:: WHAT THE TASK REQUIRES ::
Continue the forum thread about lopsided college football scores from its last line.

:: EXTRACT PROVIDED ::
-.-.-

October 10th, 2016 at 12:19 AM ^

Up 35-7 at halftime Jake Browing went on to throw 4 TD passes in the second half and played into the 4th quarter. After the drive where Oregon scored a TD to make it 56-21 Washington got the ball with under 3 minutes left in the 3rd quarter and went on an 8 play 75 yard TD drive lasting into the 4th where Browning threw 4 times including the 44 yard TD pass. To be fair all the passes were 2nd or 3rd and long. They didn't attempt a pass for the rest of the game and had their last TD drive with all runs. I don't really have a problem with a team playing away against a rival continuing to throw the ball when they're showing some fight. And I assume Browning is gunning for the heisman as well.

stephenrjking

October 10th, 2016 at 12:51 AM ^

Oregon's reputation, if not their actual performance this season, is of a team that can score a lot of points quickly. It makes sense to run up a bit of a higher margin to avoid allowing the Oregon scoring machine (such as it is) to get rolling. For that same reason Oregon has zero standing to complain about lopsided scores.

I dumped the Dope

October 9th, 2016 at 11:58 PM ^

just because a team gets style points for thunderously stomping their opponent in the Playoff Era.  

I think it also has something to do with playing OSU in successive weeks, I think he was sending a subtle message to OSU players and coaches...making them wonder if there was even a way they could have hung 3 TDs more without being ruthless and leaving starters in the whole game...which I doubt OSU did but do not know for certain.

MtP Michigan Man

October 10th, 2016 at 12:26 AM ^

Was in a bar 4 years ago listening to Jack Trudeau, backup quarterback at the time to Tony Eason at Illinois, tell the story of the Illini being up 21-7 and driving against Michigan.  They threw an interception, Michigan scored on next drive - and every one after that.  Final score - Michigan 70, Illinois 21.  That was a strange and surreal beatdown, and was awesome listening to Jack Trudeau's take on it!

M-Dog

October 10th, 2016 at 12:43 AM ^

Just a clarification . . . Chicago did not drop football in 1939 because of the beatdown we gave it.  

In fact, the beatdown occurred because Chicago had already been de-emphasizing football for some time (Stagg had already left by 1932) because of the shadow they believed it cast on academics. 

Chicago would have still dropped football in 1939 had the Maroons beat us 85-0.

 

Mr. Yost

October 10th, 2016 at 1:01 AM ^

NittanyFan

October 10th, 2016 at 1:08 AM ^

(1) Houston had the ball at the SMU 17 at game's end ... they passed the ball twice on that final possession!

-.-.-

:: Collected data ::
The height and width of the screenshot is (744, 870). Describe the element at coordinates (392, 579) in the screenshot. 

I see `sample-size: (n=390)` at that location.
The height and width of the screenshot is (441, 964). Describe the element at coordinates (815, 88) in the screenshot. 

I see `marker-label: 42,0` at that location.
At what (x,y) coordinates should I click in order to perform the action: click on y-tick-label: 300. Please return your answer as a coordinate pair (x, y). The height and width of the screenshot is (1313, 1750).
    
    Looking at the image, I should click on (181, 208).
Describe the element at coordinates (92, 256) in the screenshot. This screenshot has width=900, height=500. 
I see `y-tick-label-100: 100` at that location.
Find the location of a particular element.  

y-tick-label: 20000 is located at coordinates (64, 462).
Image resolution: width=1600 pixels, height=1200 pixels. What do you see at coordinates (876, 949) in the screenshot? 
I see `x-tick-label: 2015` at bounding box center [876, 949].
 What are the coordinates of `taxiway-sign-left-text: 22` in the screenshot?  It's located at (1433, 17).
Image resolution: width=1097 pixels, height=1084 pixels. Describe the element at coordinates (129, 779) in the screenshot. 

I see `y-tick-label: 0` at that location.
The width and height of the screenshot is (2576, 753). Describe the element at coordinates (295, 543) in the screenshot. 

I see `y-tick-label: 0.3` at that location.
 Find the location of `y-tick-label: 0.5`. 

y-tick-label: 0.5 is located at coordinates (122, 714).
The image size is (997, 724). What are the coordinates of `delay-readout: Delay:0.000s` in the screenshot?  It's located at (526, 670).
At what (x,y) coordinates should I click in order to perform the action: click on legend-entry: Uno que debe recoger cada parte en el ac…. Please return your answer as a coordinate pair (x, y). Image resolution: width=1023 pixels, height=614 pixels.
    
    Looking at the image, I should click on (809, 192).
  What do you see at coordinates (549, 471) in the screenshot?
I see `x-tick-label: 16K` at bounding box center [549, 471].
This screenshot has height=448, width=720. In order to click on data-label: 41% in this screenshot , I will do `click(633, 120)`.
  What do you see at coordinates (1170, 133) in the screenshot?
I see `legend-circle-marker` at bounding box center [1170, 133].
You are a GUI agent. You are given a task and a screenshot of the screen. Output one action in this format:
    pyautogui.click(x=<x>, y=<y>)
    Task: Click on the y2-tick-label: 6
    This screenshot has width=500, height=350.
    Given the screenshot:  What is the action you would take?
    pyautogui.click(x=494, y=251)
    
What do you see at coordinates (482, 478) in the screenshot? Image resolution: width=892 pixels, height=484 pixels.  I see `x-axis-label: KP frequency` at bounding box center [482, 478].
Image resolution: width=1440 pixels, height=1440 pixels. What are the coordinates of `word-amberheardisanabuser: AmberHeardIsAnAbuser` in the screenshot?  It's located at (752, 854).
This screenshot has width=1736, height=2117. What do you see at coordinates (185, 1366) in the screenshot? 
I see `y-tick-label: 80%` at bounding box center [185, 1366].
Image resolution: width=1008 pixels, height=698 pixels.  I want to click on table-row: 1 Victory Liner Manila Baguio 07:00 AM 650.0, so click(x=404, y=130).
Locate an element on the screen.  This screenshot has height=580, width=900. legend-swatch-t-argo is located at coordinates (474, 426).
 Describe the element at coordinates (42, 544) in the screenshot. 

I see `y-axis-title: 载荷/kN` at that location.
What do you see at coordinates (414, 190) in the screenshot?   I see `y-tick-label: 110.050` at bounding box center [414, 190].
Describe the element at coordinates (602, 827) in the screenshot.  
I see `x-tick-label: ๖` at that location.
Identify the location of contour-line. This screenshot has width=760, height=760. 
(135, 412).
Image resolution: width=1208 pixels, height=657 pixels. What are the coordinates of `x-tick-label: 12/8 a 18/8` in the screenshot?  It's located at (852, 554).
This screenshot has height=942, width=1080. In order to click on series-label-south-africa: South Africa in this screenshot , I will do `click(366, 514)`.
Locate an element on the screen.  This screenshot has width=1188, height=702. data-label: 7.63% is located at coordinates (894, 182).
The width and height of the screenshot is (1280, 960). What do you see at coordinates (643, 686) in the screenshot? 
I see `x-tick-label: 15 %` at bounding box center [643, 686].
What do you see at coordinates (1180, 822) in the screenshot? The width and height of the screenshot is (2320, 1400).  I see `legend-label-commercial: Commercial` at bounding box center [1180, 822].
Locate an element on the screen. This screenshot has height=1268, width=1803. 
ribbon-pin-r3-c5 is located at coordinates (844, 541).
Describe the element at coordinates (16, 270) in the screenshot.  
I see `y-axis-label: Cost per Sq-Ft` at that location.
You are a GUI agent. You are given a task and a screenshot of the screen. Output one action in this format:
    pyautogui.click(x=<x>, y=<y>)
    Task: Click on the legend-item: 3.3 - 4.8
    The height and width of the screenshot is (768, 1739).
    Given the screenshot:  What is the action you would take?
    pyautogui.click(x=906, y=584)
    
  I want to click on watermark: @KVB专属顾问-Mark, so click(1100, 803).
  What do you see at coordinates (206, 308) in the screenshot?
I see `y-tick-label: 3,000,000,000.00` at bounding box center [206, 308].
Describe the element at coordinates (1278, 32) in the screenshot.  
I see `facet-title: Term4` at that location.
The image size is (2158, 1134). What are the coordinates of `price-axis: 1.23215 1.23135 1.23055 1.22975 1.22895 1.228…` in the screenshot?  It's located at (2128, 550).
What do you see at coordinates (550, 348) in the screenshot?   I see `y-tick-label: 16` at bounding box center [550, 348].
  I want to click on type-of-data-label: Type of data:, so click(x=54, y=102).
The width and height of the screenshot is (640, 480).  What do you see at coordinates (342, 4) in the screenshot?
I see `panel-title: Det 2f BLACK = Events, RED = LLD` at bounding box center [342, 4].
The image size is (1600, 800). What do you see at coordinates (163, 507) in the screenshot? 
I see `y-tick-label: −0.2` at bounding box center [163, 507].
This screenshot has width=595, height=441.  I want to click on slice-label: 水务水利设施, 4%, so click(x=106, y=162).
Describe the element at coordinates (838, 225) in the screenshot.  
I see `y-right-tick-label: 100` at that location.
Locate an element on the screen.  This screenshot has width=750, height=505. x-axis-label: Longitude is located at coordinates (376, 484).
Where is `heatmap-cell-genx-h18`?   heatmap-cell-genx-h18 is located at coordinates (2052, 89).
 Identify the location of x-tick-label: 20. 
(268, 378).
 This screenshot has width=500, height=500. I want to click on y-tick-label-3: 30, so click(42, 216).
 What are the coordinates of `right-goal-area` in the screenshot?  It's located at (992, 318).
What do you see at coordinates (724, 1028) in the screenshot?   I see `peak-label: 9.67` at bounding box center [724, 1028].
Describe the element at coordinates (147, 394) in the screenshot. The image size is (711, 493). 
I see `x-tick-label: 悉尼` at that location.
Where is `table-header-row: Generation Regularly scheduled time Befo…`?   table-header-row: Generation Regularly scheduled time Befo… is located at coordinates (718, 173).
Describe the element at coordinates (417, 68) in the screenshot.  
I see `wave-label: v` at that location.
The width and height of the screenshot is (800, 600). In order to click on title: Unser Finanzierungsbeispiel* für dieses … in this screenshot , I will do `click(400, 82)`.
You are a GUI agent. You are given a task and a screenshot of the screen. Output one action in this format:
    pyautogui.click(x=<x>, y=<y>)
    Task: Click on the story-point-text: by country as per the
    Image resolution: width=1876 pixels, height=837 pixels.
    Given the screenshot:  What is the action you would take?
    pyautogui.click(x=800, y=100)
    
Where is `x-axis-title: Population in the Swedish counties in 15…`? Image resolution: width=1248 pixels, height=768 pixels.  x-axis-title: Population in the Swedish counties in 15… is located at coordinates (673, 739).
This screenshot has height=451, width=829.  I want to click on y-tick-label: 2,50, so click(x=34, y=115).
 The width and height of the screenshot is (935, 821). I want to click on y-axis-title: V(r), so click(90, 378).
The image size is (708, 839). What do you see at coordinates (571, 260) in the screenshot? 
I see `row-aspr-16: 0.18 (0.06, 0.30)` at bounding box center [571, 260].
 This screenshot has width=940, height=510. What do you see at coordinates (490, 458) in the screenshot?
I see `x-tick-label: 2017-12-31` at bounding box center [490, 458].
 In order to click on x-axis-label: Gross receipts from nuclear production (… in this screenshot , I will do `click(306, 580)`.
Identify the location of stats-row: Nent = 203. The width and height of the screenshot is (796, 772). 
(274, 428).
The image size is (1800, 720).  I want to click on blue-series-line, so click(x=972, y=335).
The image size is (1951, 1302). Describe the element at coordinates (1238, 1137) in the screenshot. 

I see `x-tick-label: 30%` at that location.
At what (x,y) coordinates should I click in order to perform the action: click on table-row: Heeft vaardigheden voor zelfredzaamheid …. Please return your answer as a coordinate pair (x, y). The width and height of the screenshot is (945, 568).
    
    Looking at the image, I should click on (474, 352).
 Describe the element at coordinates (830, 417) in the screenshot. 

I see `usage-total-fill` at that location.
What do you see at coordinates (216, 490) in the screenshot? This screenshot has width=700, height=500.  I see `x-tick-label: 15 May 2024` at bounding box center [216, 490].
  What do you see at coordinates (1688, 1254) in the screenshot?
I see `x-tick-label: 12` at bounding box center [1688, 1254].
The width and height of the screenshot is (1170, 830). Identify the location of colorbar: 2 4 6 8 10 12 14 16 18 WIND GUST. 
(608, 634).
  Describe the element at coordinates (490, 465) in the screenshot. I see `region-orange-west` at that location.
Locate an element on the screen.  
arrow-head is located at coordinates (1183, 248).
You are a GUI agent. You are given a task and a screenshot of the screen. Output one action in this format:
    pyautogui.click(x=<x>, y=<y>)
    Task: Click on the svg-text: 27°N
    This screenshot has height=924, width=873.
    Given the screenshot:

-.-.-

:: RESPONSE AREA ::
They ALSO scored 2 points on a touchdown --- on a fake PAT! --- after their TD that made the score 79-21 early in the 4th quarter.

(if anyone had an issue with the fake PAT in the U-M/Rutgers game --- imagine THAT fake PAT!)

Some definite running up the score on that one.  Houston wanted 100, and almost got it.

(2) I've also read a few articles on that Fresno State/New Mexico game.  Seems that 3 years prior, Fresno beat UNM by about 40 and Fresno's coach went way out of his way to tell the media about how terrible the Lobos and their coach were.

The next year, Fresno was ranked and undefeated, but somehow lost their finale to a not very good 1 win Lobo squad.  UNM fans were throwing stuff at the Bulldog players and serenating the Fresno coach.  The UNM coach then took HIS turn in the media berating Fresno. 

So, there was some previous bad blood there.  And Fresno ran it up.  Final 2nd quarter TD came after throwing a long pass after calling a timeout with 0:03 left before the half.  Fresno scored 56 points in that 2nd quarter!!!

Fresno got it down to the Lobo 10 on their final drive.  They were still running actual plays, but were stopped on downs.  Otherwise, it would have been 100.

Newton Gimmick

October 10th, 2016 at 1:40 AM ^

I love these backstories.  

I have a "ruiner" list that documents teams with wins over eventual 1-loss teams.  (Michigan has several, including 2005 Penn St, 1998 Wisconsin, 1996 Ohio St, etc.)  

That 1989 Fresno St. team was among the most baffling -- an 11-1 season, with the sole loss being a 45-22 game against 2-10 New Mexico.  College football is awesome.